EXERCISE INPUT =
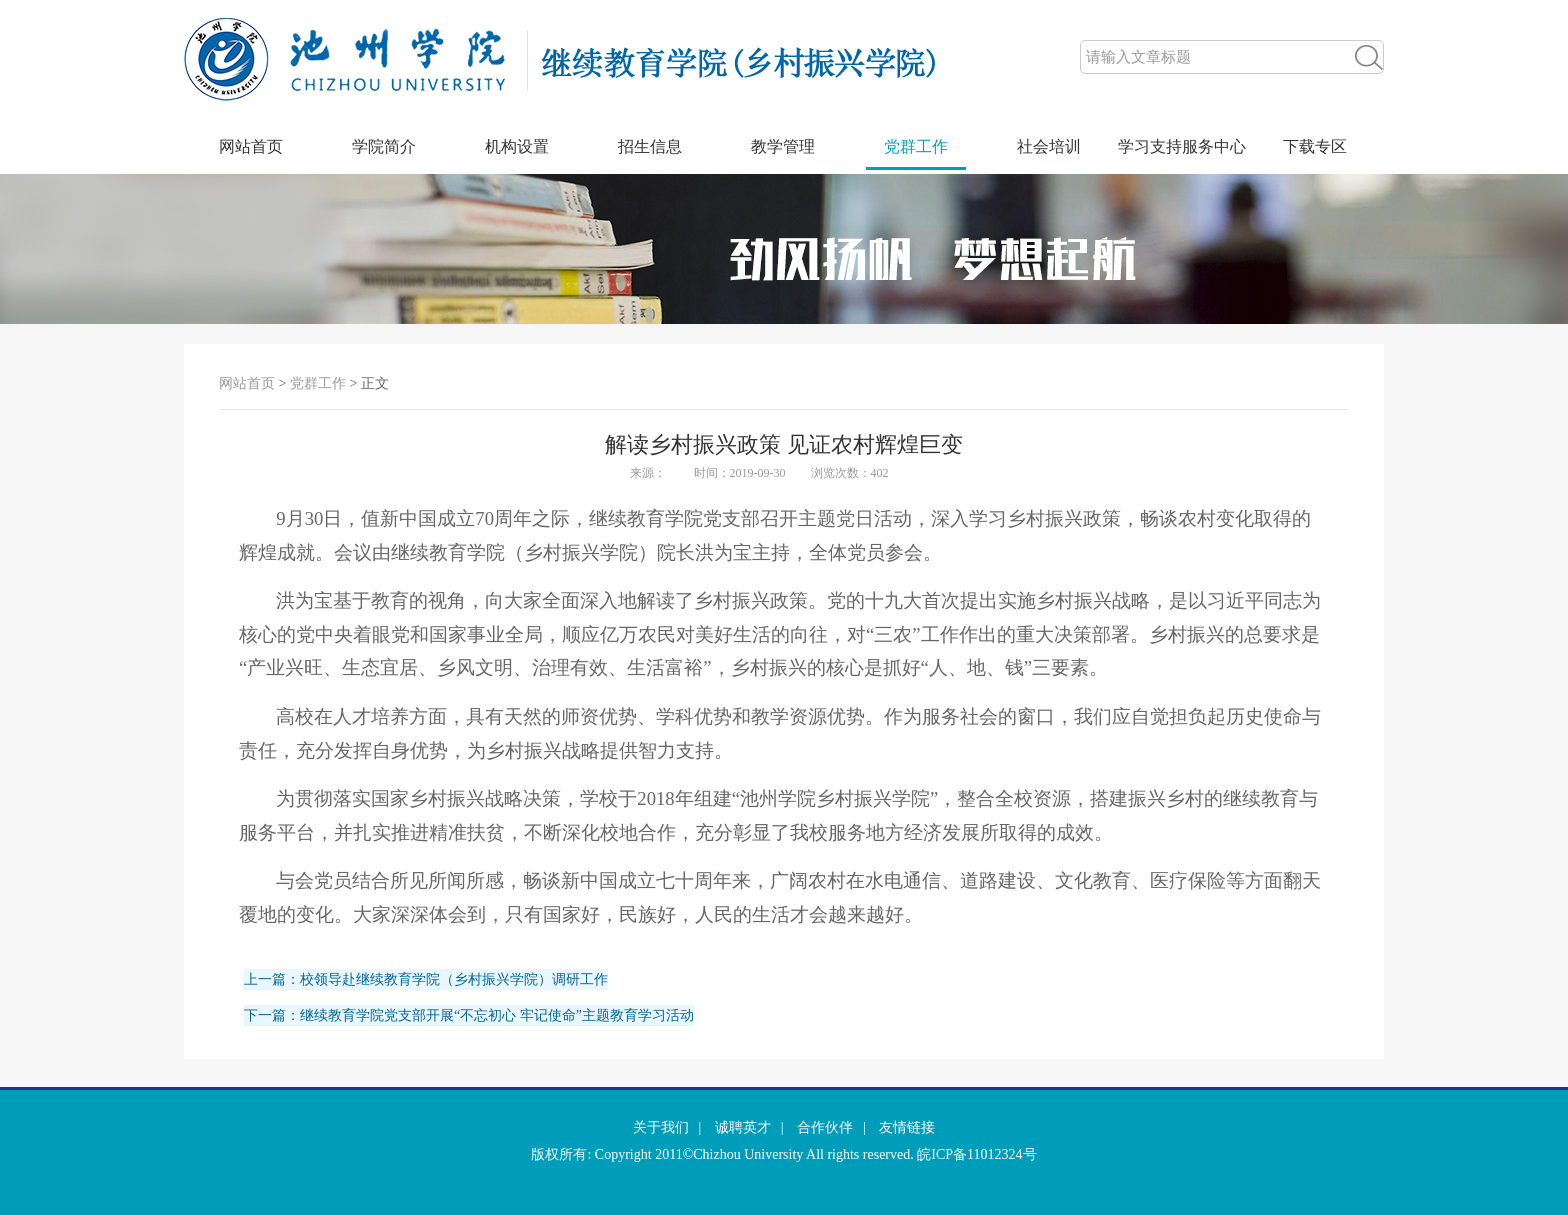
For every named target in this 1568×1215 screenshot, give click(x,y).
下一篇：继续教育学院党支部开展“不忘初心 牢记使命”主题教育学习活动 (469, 1015)
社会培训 (1049, 146)
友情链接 (907, 1127)
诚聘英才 (743, 1127)
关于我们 (661, 1127)
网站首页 (251, 146)
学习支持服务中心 (1182, 146)
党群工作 (916, 146)
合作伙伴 (825, 1127)
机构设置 (517, 146)
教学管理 (783, 146)
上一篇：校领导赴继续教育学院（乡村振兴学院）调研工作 (426, 979)
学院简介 (384, 146)
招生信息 (650, 146)
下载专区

YOUR GOAL = Retype all of the material above line for line, leaving out the picture.

SOLUTION TO THE EXERCISE =
For every named target in this 1568×1215 screenshot, give click(x,y).
下一篇：继续教育学院党支部开展“不忘初心 牢记使命”主题教育学习活动 (469, 1015)
社会培训 (1049, 146)
友情链接 (907, 1127)
诚聘英才 (743, 1127)
关于我们 (661, 1127)
网站首页 (251, 146)
学习支持服务中心 (1182, 146)
党群工作 (916, 146)
合作伙伴 (825, 1127)
机构设置 (517, 146)
教学管理 (783, 146)
上一篇：校领导赴继续教育学院（乡村振兴学院）调研工作 (426, 979)
学院简介 (384, 146)
招生信息 (650, 146)
下载专区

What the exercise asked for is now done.